John Carley
columnist
Notes on Renku
A childhood dyslexic, John Carley is middle aged Englishman from the county of Lancashire. A long time musician and sound engineer John has lived and worked in both Italy and France. He is fluent in both languages, his first experience of translation being in the field of commercial advertising.
Working initially on state funded literary development programmes John was responsible for the establishment a number of collaborative initiatives including an early email based poetry forum The Pennine Poetry Works, and the first webmail forum dedicated to linked verse The Renkujin Palace. Experimentation with poetry in performance led to a collection of multi-authorial multiple voice poetry written with partners Christine Potter and Helen Clare: What a Performance in (Big Lamp – 1999).
In association with others in his locality he worked to raise the profile of poetry in minority languages, establishing a series of Mushairas of national significance which featured Bengali, Hindi and Pashtun as well as the more usual Urdu and Farsi. His translations from the Bangla and Sylheti of the work of the late Hagsar Mohammed Ala Miah was published as Light of Keshob Pur (Big Lamp – 2000). Throughout this time he was compiling editor of the regional poetry magazine Pennine Ink.

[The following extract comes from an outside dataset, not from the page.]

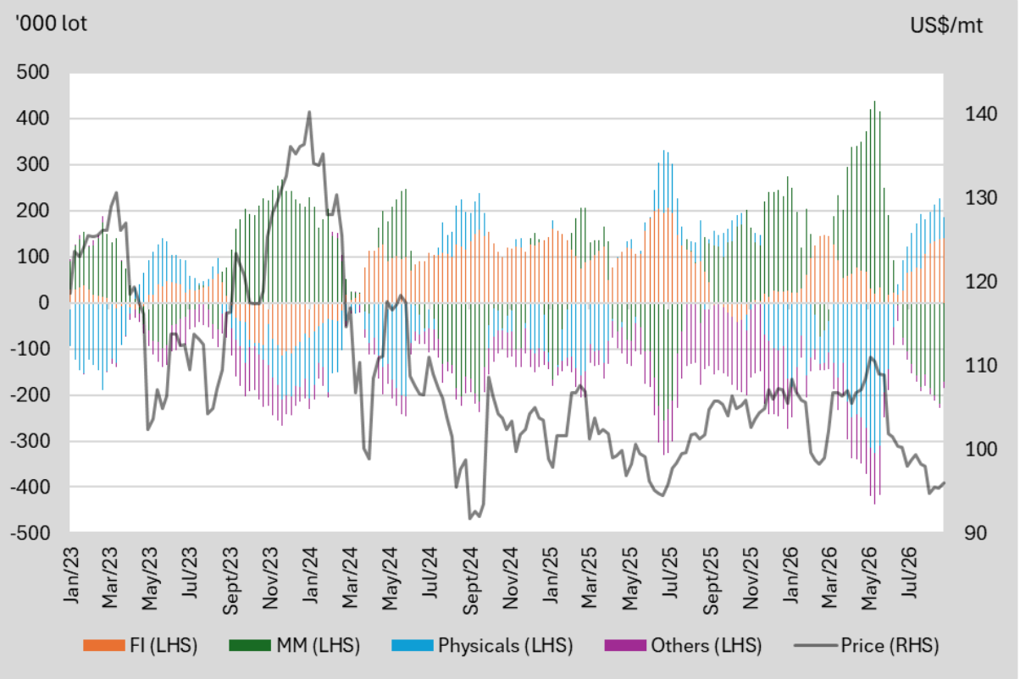Screen dimensions: 1020x679
Task: Select the Physicals (LHS) legend label
Action: tap(506, 646)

His developing interest in haikai led to the Young Renga project – an initiative involving school students of all ages in the composition of a simplified form of linked verse. He also responded to the fierce debate surrounding haikai prosody with the proposal of the ‘zip’ – a two line fifteen syllable stanza combining elements of fixed and free form.
In 2003 John became the first renku editor of the online magazine Simply Haiku. He has done little but write renku, and write about renku, ever since. Published poems include sequences of all types, including a number of ‘interlingual’ pieces in which parallel texts are developed in more than one language during the course of composition. Working principally in association with the poet and theorist Eiko Yachimoto, John has published a number of new translations of haikai texts, for the most part Kasen by Basho and his disciples. His Renku Reckoner web site is regarded as a useful point of reference for information on contemporary types of renku sequence.